Berryer, aimant uniquement la société des femmes, se plaisait fort dans un semblable milieu. Donnant de l’esprit, par sa manière d’écouter, à celles qui lui parlaient, il prouvait sans cesse qu’un habile causeur tire de son partner le même parti que le virtuose du plus médiocre instrument. Sensible à tous les charmes, il se trouvait singulièrement exposé à ces amours fractionnés qui le rendaient plein de séduction quand il était stimulé, quand il subissait l’entraînement causé par la présence de la personne aimée.

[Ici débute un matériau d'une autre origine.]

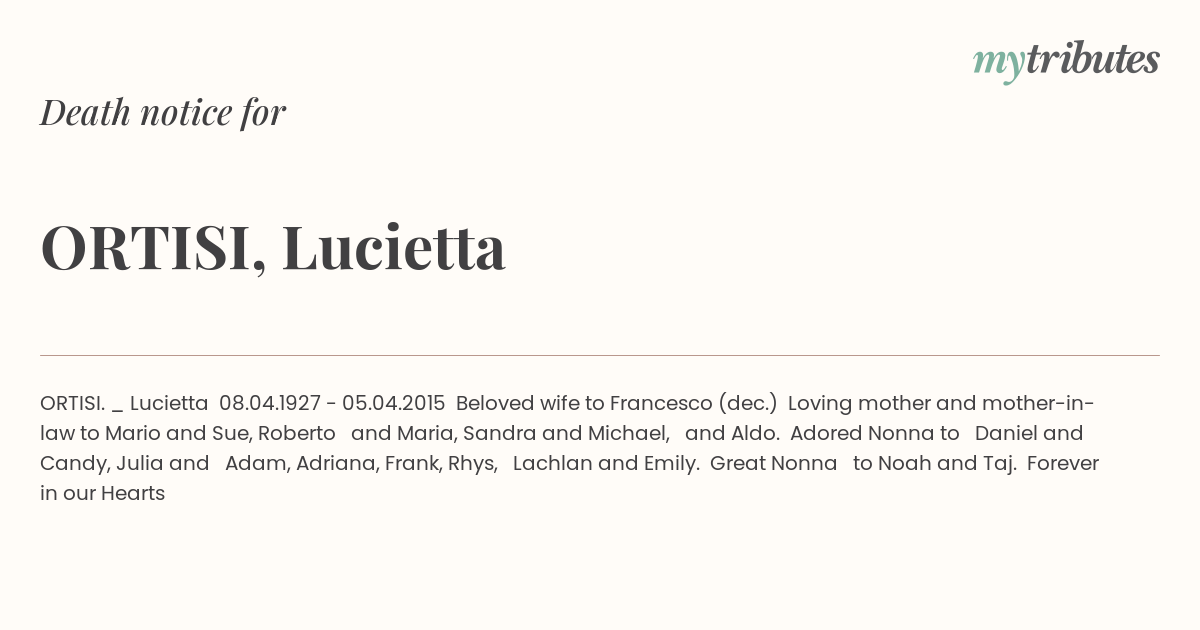Viewport: 1200px width, 630px height.
Task: Click 'in our Hearts' on the last line
Action: (102, 493)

Sa femme parlait plaisamment de ces règnes éphémères et mettait une certaine vanité à prétendre n’être jamais prise pour dupe, à connaître, avec plus de précision que l’époux lui-même, ses bonnes fortunes et l’état de son coeur.

Je résolus, en arrivant à la campagne, d’avouer à Mme Berryer, en répondant à d’affectueux reproches, le motif de mon retard: l’appréhension de me trouver parfois de trop ; aussi, lorsqu’elle,m’eut accompagnée dans mon appartement accoutumé, la chambre du Prince, ainsi désignée parce que, du temps de la Fronde, le prince de Condé y avait pris abri une nuit, je m’excusai près d’elle en disant que l’idée de jouer le rôle importun de tiers m’était odieuse.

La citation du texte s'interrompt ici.